### TEXT PROVIDED
[start]
Like other martial arts of the world which are tied cultural to dance and music traditions, such as Brazilian Capoiera and Indonesian Silat, Tahtib is a special art form in that it combines both real combat aspects, and aesthetic aspect, and the concept of The Game or Play. There are five distinct areas of study in Tahtib, and a recognized expert in one may not necessarily know much about another. The modern style of highly choreographed Tahtib dance seen in stage performances in the Middle East is far removed from the wild nature of play seen at festivals and other social gatherings, where real blows get mixed in with the game of fakes and counters.

Ancient Egyptian hieroglyphics indicate that Tahtib along with Sebekkah were the primary fighting styles taught to the Egyptian military. Royal families were trained in an advanced style of these arts at a very young age to deter assasination attempts. Much of what was known of Sebekkah and Tahtib have been lost, but there are still a few authentic practitioners believed to inhabit Egypt.
[end]
### DATA SHOWN
[start]
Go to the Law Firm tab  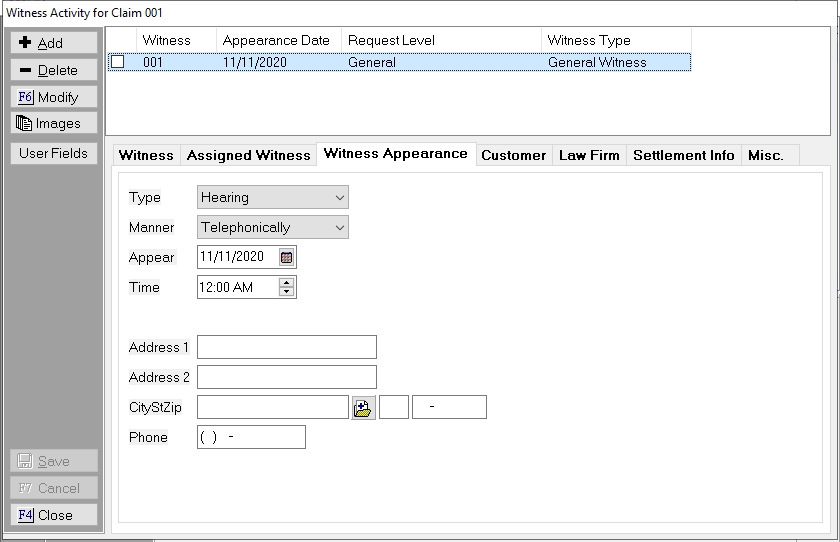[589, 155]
[end]
[start]
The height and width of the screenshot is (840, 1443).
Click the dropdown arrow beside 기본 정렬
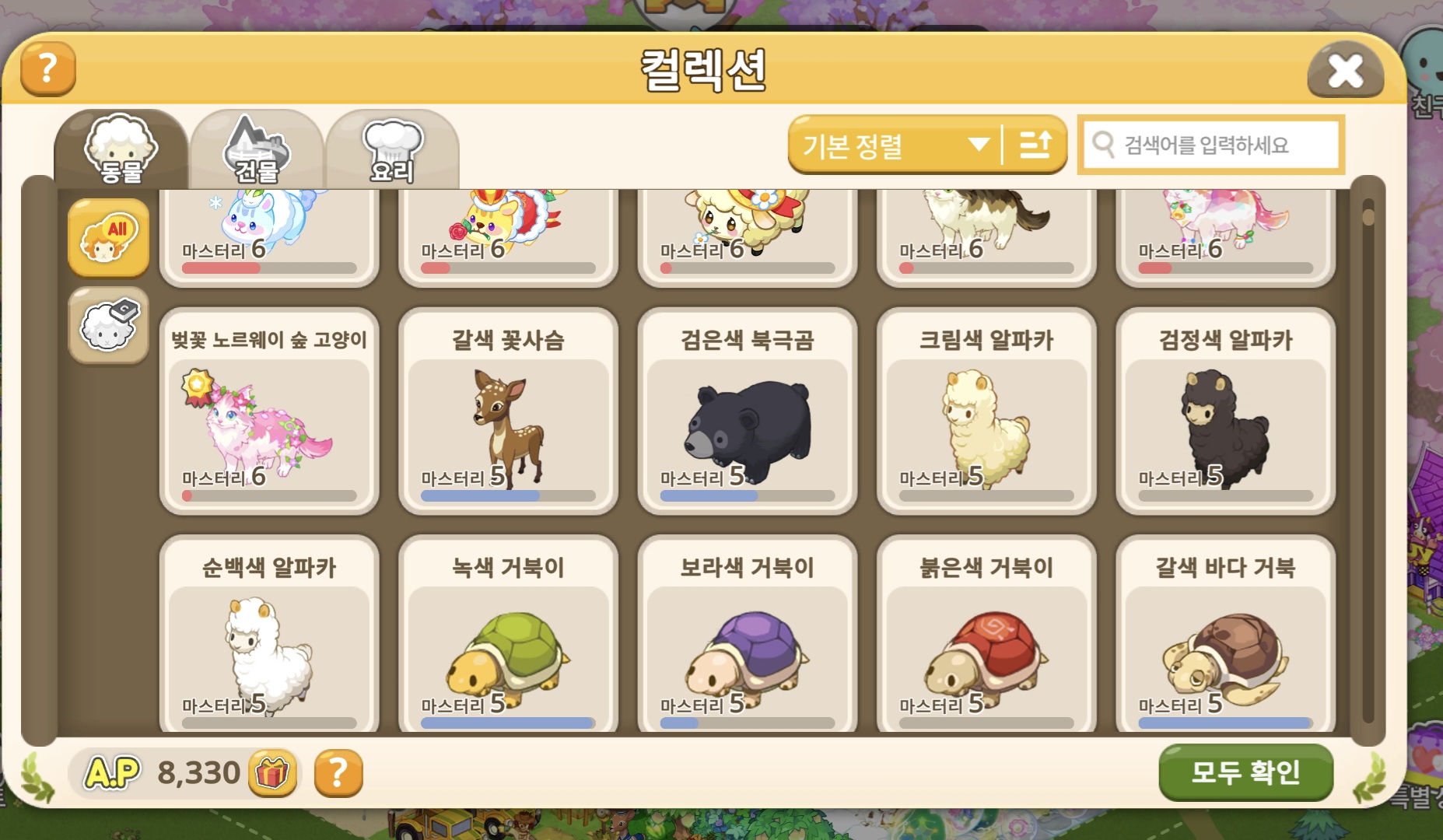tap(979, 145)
[end]
Retype the passage about Tahtib, starting with "Ancient Egyptian hieroglyphics" and going on through "to inhabit Egypt.".

Ancient Egyptian hieroglyphics indicate that Tahtib along with Sebekkah were the primary fighting styles taught to the Egyptian military. Royal families were trained in an advanced style of these arts at a very young age to deter assasination attempts. Much of what was known of Sebekkah and Tahtib have been lost, but there are still a few authentic practitioners believed to inhabit Egypt.